## The request:
Show every line of the items that contains the word "agent", matching case.

## Provided records:
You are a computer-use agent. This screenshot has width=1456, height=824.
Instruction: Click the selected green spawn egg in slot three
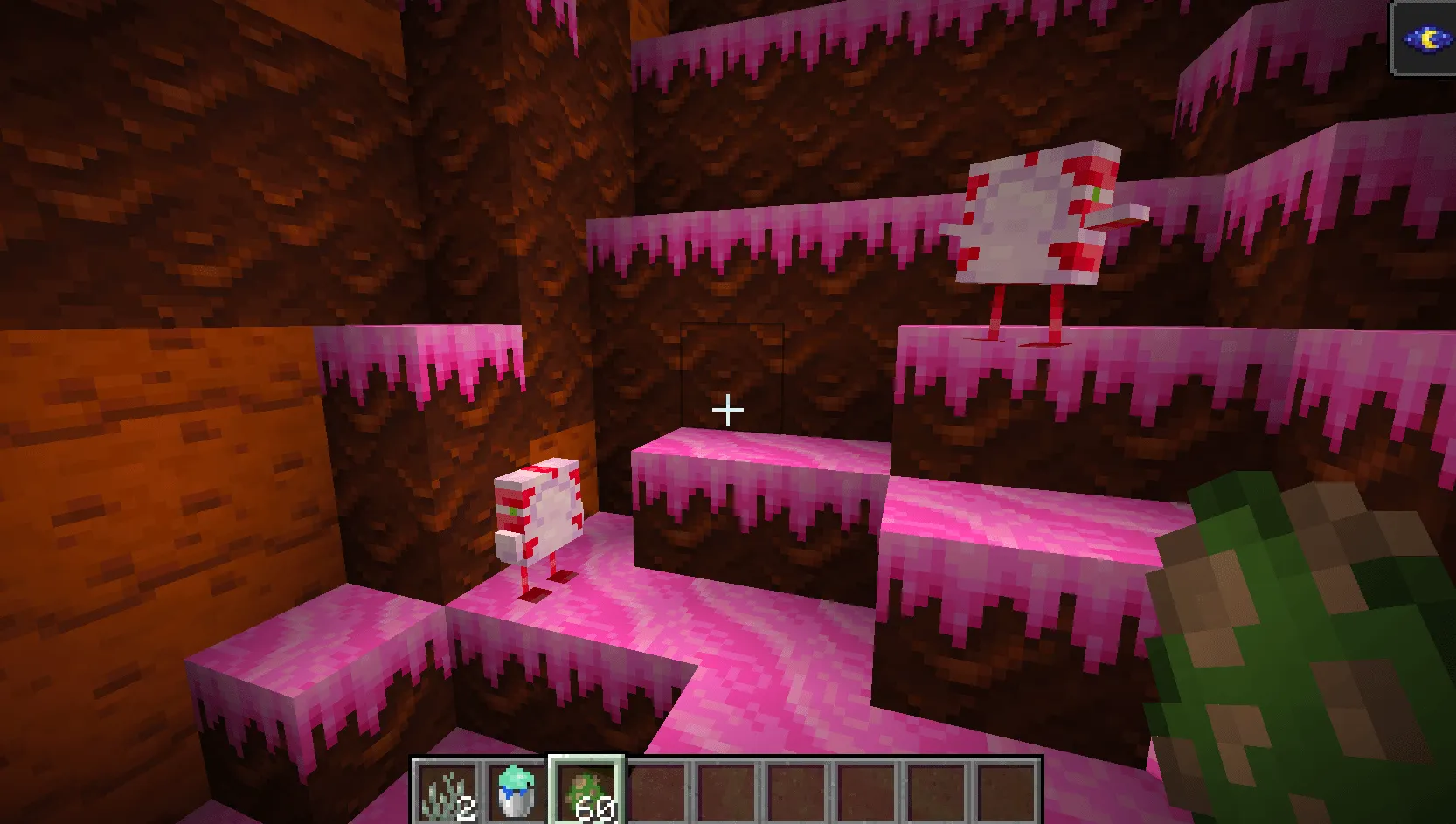(584, 791)
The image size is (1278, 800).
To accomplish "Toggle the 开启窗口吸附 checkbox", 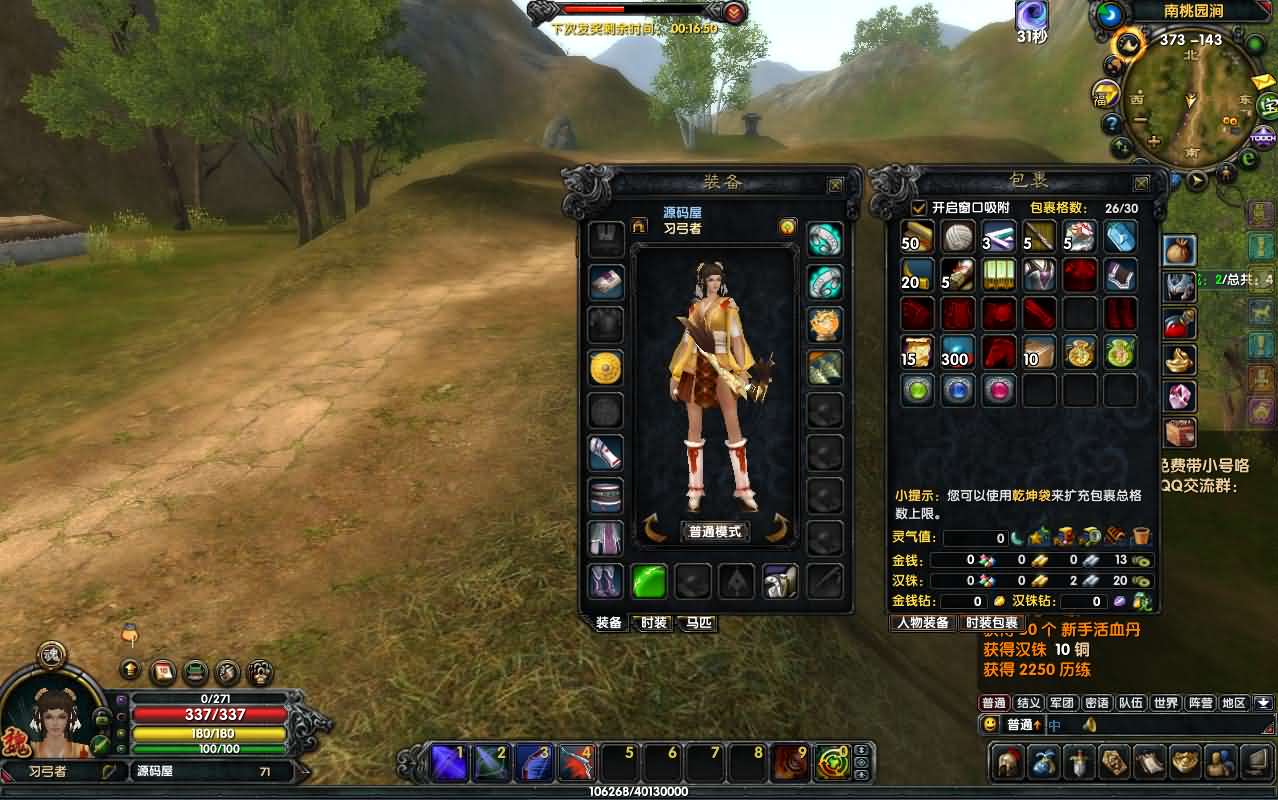I will [919, 208].
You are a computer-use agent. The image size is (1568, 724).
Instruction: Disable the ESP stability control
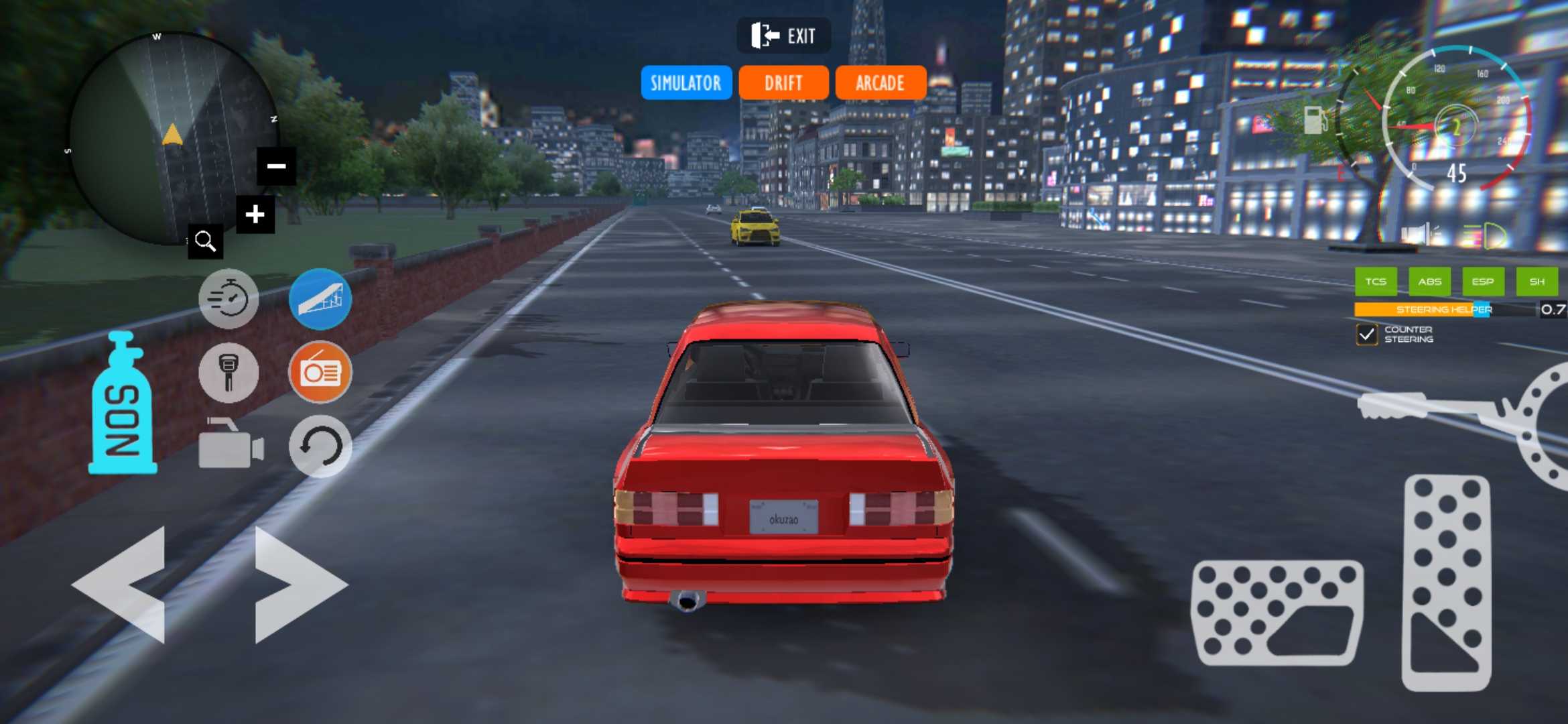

## Exercise result:
You are a computer-use agent. This screenshot has width=1456, height=824.
You are a computer-use agent. The image size is (1568, 724).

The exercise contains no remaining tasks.